Copy all of the records exactly.

━━━ Available data ━━━

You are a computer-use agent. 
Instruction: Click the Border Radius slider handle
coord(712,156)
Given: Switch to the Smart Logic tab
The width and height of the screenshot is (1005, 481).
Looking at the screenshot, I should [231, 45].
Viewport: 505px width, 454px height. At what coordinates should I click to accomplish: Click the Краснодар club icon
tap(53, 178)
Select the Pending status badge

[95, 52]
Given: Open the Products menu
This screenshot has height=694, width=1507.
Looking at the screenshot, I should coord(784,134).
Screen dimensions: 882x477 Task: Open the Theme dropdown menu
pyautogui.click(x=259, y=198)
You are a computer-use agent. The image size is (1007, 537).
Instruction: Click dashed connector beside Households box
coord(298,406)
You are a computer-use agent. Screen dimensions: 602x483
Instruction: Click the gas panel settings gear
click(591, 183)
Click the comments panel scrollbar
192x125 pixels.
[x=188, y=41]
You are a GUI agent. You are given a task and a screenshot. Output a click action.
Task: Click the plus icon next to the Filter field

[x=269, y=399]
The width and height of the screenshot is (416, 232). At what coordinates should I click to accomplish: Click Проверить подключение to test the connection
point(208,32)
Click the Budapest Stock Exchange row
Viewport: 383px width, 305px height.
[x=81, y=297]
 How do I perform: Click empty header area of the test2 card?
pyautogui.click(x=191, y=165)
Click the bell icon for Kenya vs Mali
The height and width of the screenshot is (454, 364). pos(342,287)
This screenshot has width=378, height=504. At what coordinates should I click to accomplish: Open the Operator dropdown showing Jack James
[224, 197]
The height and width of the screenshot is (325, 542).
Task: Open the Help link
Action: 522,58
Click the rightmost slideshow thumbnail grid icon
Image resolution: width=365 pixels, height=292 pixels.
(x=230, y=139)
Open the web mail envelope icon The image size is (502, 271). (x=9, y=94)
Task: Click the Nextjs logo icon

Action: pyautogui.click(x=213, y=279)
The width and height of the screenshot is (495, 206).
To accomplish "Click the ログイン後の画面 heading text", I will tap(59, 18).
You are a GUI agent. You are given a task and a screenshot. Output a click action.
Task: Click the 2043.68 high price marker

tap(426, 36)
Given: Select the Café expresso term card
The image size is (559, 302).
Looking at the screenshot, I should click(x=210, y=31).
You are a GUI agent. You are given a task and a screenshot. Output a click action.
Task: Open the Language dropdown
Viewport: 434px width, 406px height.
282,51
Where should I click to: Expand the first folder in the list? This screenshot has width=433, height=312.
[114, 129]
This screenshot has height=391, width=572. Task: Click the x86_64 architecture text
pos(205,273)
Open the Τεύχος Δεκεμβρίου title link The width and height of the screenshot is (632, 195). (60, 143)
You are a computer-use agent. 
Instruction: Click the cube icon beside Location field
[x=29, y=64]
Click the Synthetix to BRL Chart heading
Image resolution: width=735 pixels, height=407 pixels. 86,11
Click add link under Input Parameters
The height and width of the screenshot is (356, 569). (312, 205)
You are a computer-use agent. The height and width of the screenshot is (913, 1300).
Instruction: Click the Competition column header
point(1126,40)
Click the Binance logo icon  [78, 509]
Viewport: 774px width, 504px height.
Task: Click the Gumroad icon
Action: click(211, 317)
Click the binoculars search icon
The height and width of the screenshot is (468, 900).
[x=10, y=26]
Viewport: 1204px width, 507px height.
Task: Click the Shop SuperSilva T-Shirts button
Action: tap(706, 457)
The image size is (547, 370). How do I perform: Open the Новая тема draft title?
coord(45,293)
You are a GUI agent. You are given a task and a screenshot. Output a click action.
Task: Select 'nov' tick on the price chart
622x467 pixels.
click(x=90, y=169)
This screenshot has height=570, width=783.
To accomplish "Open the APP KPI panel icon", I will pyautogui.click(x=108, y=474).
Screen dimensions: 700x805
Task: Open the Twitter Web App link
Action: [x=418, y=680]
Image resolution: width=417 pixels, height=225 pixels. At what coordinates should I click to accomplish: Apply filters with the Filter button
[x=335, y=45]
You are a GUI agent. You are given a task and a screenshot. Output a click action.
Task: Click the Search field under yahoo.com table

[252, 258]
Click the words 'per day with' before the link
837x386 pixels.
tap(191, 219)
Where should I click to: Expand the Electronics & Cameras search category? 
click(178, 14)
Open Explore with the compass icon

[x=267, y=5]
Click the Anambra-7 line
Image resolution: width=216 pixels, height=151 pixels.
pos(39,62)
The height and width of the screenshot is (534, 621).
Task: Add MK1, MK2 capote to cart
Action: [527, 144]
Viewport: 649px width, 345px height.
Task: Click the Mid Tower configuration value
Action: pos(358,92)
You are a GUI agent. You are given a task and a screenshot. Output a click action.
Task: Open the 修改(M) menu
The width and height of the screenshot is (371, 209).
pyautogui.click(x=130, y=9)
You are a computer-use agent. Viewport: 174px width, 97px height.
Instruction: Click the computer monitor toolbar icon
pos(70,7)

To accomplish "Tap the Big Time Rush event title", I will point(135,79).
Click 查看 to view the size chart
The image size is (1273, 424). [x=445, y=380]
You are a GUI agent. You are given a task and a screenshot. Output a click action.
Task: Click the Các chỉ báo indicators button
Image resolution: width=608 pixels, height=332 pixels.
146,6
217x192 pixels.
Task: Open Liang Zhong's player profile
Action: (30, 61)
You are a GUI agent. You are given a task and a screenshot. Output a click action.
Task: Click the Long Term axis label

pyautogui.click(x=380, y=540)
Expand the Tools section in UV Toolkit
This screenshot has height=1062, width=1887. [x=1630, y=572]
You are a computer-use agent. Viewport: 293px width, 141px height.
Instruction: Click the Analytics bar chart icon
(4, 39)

━━━

Result of the task
You are a computer-use agent. 
Instruction: Click the Border Radius slider handle
coord(712,156)
Given: Switch to the Smart Logic tab
The width and height of the screenshot is (1005, 481).
Looking at the screenshot, I should [231, 45].
Viewport: 505px width, 454px height. At what coordinates should I click to accomplish: Click the Краснодар club icon
tap(53, 178)
Select the Pending status badge

[95, 52]
Given: Open the Products menu
This screenshot has height=694, width=1507.
Looking at the screenshot, I should coord(784,134).
Screen dimensions: 882x477 Task: Open the Theme dropdown menu
pyautogui.click(x=259, y=198)
You are a computer-use agent. The image size is (1007, 537).
Instruction: Click dashed connector beside Households box
coord(298,406)
You are a computer-use agent. Screen dimensions: 602x483
Instruction: Click the gas panel settings gear
click(591, 183)
Click the comments panel scrollbar
192x125 pixels.
[x=188, y=41]
You are a GUI agent. You are given a task and a screenshot. Output a click action.
Task: Click the plus icon next to the Filter field

[x=269, y=399]
The width and height of the screenshot is (416, 232). At what coordinates should I click to accomplish: Click Проверить подключение to test the connection
point(208,32)
Click the Budapest Stock Exchange row
Viewport: 383px width, 305px height.
[x=81, y=297]
 How do I perform: Click empty header area of the test2 card?
pyautogui.click(x=191, y=165)
Click the bell icon for Kenya vs Mali
The height and width of the screenshot is (454, 364). pos(342,287)
This screenshot has width=378, height=504. At what coordinates should I click to accomplish: Open the Operator dropdown showing Jack James
[224, 197]
The height and width of the screenshot is (325, 542).
Task: Open the Help link
Action: 522,58
Click the rightmost slideshow thumbnail grid icon
Image resolution: width=365 pixels, height=292 pixels.
(x=230, y=139)
Open the web mail envelope icon The image size is (502, 271). (x=9, y=94)
Task: Click the Nextjs logo icon

Action: pyautogui.click(x=213, y=279)
The width and height of the screenshot is (495, 206).
To accomplish "Click the ログイン後の画面 heading text", I will tap(59, 18).
You are a GUI agent. You are given a task and a screenshot. Output a click action.
Task: Click the 2043.68 high price marker

tap(426, 36)
Given: Select the Café expresso term card
The image size is (559, 302).
Looking at the screenshot, I should click(x=210, y=31).
You are a GUI agent. You are given a task and a screenshot. Output a click action.
Task: Open the Language dropdown
Viewport: 434px width, 406px height.
282,51
Where should I click to: Expand the first folder in the list? This screenshot has width=433, height=312.
[114, 129]
This screenshot has height=391, width=572. Task: Click the x86_64 architecture text
pos(205,273)
Open the Τεύχος Δεκεμβρίου title link The width and height of the screenshot is (632, 195). (60, 143)
You are a computer-use agent. 
Instruction: Click the cube icon beside Location field
[x=29, y=64]
Click the Synthetix to BRL Chart heading
Image resolution: width=735 pixels, height=407 pixels. 86,11
Click add link under Input Parameters
The height and width of the screenshot is (356, 569). (312, 205)
You are a computer-use agent. The height and width of the screenshot is (913, 1300).
Instruction: Click the Competition column header
point(1126,40)
Click the Binance logo icon  [78, 509]
Viewport: 774px width, 504px height.
Task: Click the Gumroad icon
Action: click(211, 317)
Click the binoculars search icon
The height and width of the screenshot is (468, 900).
[x=10, y=26]
Viewport: 1204px width, 507px height.
Task: Click the Shop SuperSilva T-Shirts button
Action: tap(706, 457)
The image size is (547, 370). How do I perform: Open the Новая тема draft title?
coord(45,293)
You are a GUI agent. You are given a task and a screenshot. Output a click action.
Task: Select 'nov' tick on the price chart
622x467 pixels.
click(x=90, y=169)
This screenshot has height=570, width=783.
To accomplish "Open the APP KPI panel icon", I will pyautogui.click(x=108, y=474).
Screen dimensions: 700x805
Task: Open the Twitter Web App link
Action: [x=418, y=680]
Image resolution: width=417 pixels, height=225 pixels. At what coordinates should I click to accomplish: Apply filters with the Filter button
[x=335, y=45]
You are a GUI agent. You are given a task and a screenshot. Output a click action.
Task: Click the Search field under yahoo.com table

[252, 258]
Click the words 'per day with' before the link
837x386 pixels.
tap(191, 219)
Where should I click to: Expand the Electronics & Cameras search category? 
click(178, 14)
Open Explore with the compass icon

[x=267, y=5]
Click the Anambra-7 line
Image resolution: width=216 pixels, height=151 pixels.
pos(39,62)
The height and width of the screenshot is (534, 621).
Task: Add MK1, MK2 capote to cart
Action: [527, 144]
Viewport: 649px width, 345px height.
Task: Click the Mid Tower configuration value
Action: pos(358,92)
You are a GUI agent. You are given a task and a screenshot. Output a click action.
Task: Open the 修改(M) menu
The width and height of the screenshot is (371, 209).
pyautogui.click(x=130, y=9)
You are a computer-use agent. Viewport: 174px width, 97px height.
Instruction: Click the computer monitor toolbar icon
pos(70,7)

To accomplish "Tap the Big Time Rush event title", I will point(135,79).
Click 查看 to view the size chart
The image size is (1273, 424). [x=445, y=380]
You are a GUI agent. You are given a task and a screenshot. Output a click action.
Task: Click the Các chỉ báo indicators button
Image resolution: width=608 pixels, height=332 pixels.
146,6
217x192 pixels.
Task: Open Liang Zhong's player profile
Action: (30, 61)
You are a GUI agent. You are given a task and a screenshot. Output a click action.
Task: Click the Long Term axis label

pyautogui.click(x=380, y=540)
Expand the Tools section in UV Toolkit
This screenshot has height=1062, width=1887. [x=1630, y=572]
You are a computer-use agent. Viewport: 293px width, 141px height.
Instruction: Click the Analytics bar chart icon
(4, 39)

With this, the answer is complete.